## EXERCISE MATERIAL
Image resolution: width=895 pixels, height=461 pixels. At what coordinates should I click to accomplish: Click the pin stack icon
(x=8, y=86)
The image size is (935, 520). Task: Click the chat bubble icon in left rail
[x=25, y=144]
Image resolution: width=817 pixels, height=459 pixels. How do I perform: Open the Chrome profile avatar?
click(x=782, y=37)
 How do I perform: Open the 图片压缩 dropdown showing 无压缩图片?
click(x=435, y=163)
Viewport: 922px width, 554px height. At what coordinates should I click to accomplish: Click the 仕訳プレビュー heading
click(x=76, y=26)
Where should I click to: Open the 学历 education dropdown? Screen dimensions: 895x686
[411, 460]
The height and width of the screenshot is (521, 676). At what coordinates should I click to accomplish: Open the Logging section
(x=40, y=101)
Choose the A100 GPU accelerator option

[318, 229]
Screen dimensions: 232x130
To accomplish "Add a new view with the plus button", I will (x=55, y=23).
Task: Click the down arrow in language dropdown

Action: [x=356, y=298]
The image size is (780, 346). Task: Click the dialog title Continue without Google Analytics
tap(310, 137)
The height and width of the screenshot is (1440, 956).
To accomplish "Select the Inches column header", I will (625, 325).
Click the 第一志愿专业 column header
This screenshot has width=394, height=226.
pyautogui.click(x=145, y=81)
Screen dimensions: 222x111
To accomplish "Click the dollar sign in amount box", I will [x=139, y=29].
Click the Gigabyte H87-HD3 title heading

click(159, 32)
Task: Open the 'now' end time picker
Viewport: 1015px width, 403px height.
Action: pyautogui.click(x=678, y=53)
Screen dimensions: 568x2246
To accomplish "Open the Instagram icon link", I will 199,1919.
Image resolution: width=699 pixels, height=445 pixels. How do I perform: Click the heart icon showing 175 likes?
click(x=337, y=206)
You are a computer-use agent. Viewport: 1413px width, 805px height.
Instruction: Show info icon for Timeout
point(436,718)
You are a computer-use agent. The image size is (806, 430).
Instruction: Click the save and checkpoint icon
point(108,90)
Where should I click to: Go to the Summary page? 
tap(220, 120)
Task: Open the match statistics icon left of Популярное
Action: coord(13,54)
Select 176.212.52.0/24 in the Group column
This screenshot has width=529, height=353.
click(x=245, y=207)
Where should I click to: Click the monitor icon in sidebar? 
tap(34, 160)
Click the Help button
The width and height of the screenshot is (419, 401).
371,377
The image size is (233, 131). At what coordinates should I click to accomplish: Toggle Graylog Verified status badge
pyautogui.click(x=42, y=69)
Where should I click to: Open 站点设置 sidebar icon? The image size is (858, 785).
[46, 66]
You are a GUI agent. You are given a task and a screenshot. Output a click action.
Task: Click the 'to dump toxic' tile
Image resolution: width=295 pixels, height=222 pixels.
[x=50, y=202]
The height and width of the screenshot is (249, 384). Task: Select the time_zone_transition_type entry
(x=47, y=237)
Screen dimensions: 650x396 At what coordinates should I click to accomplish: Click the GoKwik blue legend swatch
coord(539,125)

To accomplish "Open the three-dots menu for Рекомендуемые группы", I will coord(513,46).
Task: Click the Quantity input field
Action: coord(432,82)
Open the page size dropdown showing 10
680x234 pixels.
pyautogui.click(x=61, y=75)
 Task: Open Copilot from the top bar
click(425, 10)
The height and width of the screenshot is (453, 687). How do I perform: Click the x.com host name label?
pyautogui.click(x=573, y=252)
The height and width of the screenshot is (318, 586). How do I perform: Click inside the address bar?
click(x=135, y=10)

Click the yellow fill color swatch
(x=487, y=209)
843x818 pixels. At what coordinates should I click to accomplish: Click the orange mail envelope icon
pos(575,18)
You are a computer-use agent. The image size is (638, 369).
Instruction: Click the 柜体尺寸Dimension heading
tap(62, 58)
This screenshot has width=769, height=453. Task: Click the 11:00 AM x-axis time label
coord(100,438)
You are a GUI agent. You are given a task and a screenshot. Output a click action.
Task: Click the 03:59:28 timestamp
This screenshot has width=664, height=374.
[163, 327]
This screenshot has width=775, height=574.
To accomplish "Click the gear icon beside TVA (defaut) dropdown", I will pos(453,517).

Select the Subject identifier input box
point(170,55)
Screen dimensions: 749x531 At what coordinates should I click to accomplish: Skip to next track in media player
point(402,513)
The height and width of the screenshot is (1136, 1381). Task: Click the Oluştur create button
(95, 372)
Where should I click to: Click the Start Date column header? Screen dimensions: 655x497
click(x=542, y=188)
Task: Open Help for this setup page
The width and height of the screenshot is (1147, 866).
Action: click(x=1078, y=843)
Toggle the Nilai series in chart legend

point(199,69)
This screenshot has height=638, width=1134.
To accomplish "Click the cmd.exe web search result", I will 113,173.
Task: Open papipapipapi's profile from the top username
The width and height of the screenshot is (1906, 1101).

## WHAT IS EXPECTED
The full listing is to be printed again exactly as it stands.

## RESULT OF THIS TASK
Image resolution: width=895 pixels, height=461 pixels. At what coordinates should I click to accomplish: Click the pin stack icon
(x=8, y=86)
The image size is (935, 520). Task: Click the chat bubble icon in left rail
[x=25, y=144]
Image resolution: width=817 pixels, height=459 pixels. How do I perform: Open the Chrome profile avatar?
click(x=782, y=37)
 How do I perform: Open the 图片压缩 dropdown showing 无压缩图片?
click(x=435, y=163)
Viewport: 922px width, 554px height. At what coordinates should I click to accomplish: Click the 仕訳プレビュー heading
click(x=76, y=26)
Where should I click to: Open the 学历 education dropdown? Screen dimensions: 895x686
[411, 460]
The height and width of the screenshot is (521, 676). At what coordinates should I click to accomplish: Open the Logging section
(x=40, y=101)
Choose the A100 GPU accelerator option

[318, 229]
Screen dimensions: 232x130
To accomplish "Add a new view with the plus button", I will (x=55, y=23).
Task: Click the down arrow in language dropdown

Action: [x=356, y=298]
The image size is (780, 346). Task: Click the dialog title Continue without Google Analytics
tap(310, 137)
The height and width of the screenshot is (1440, 956).
To accomplish "Select the Inches column header", I will (625, 325).
Click the 第一志愿专业 column header
This screenshot has width=394, height=226.
pyautogui.click(x=145, y=81)
Screen dimensions: 222x111
To accomplish "Click the dollar sign in amount box", I will [x=139, y=29].
Click the Gigabyte H87-HD3 title heading

click(159, 32)
Task: Open the 'now' end time picker
Viewport: 1015px width, 403px height.
Action: pyautogui.click(x=678, y=53)
Screen dimensions: 568x2246
To accomplish "Open the Instagram icon link", I will 199,1919.
Image resolution: width=699 pixels, height=445 pixels. How do I perform: Click the heart icon showing 175 likes?
click(x=337, y=206)
You are a computer-use agent. Viewport: 1413px width, 805px height.
Instruction: Show info icon for Timeout
point(436,718)
You are a computer-use agent. The image size is (806, 430).
Instruction: Click the save and checkpoint icon
point(108,90)
Where should I click to: Go to the Summary page? 
tap(220, 120)
Task: Open the match statistics icon left of Популярное
Action: coord(13,54)
Select 176.212.52.0/24 in the Group column
This screenshot has width=529, height=353.
click(x=245, y=207)
Where should I click to: Click the monitor icon in sidebar? 
tap(34, 160)
Click the Help button
The width and height of the screenshot is (419, 401).
371,377
The image size is (233, 131). At what coordinates should I click to accomplish: Toggle Graylog Verified status badge
pyautogui.click(x=42, y=69)
Where should I click to: Open 站点设置 sidebar icon? The image size is (858, 785).
[46, 66]
You are a GUI agent. You are given a task and a screenshot. Output a click action.
Task: Click the 'to dump toxic' tile
Image resolution: width=295 pixels, height=222 pixels.
[x=50, y=202]
The height and width of the screenshot is (249, 384). Task: Select the time_zone_transition_type entry
(x=47, y=237)
Screen dimensions: 650x396 At what coordinates should I click to accomplish: Click the GoKwik blue legend swatch
coord(539,125)

To accomplish "Open the three-dots menu for Рекомендуемые группы", I will coord(513,46).
Task: Click the Quantity input field
Action: coord(432,82)
Open the page size dropdown showing 10
680x234 pixels.
pyautogui.click(x=61, y=75)
 Task: Open Copilot from the top bar
click(425, 10)
The height and width of the screenshot is (453, 687). How do I perform: Click the x.com host name label?
pyautogui.click(x=573, y=252)
The height and width of the screenshot is (318, 586). How do I perform: Click inside the address bar?
click(x=135, y=10)

Click the yellow fill color swatch
(x=487, y=209)
843x818 pixels. At what coordinates should I click to accomplish: Click the orange mail envelope icon
pos(575,18)
You are a computer-use agent. The image size is (638, 369).
Instruction: Click the 柜体尺寸Dimension heading
tap(62, 58)
This screenshot has width=769, height=453. Task: Click the 11:00 AM x-axis time label
coord(100,438)
You are a GUI agent. You are given a task and a screenshot. Output a click action.
Task: Click the 03:59:28 timestamp
This screenshot has width=664, height=374.
[163, 327]
This screenshot has width=775, height=574.
To accomplish "Click the gear icon beside TVA (defaut) dropdown", I will pos(453,517).

Select the Subject identifier input box
point(170,55)
Screen dimensions: 749x531 At what coordinates should I click to accomplish: Skip to next track in media player
point(402,513)
The height and width of the screenshot is (1136, 1381). Task: Click the Oluştur create button
(95, 372)
Where should I click to: Click the Start Date column header? Screen dimensions: 655x497
click(x=542, y=188)
Task: Open Help for this setup page
The width and height of the screenshot is (1147, 866).
Action: click(x=1078, y=843)
Toggle the Nilai series in chart legend

point(199,69)
This screenshot has height=638, width=1134.
To accomplish "Click the cmd.exe web search result", I will 113,173.
Task: Open papipapipapi's profile from the top username
The width and height of the screenshot is (1906, 1101).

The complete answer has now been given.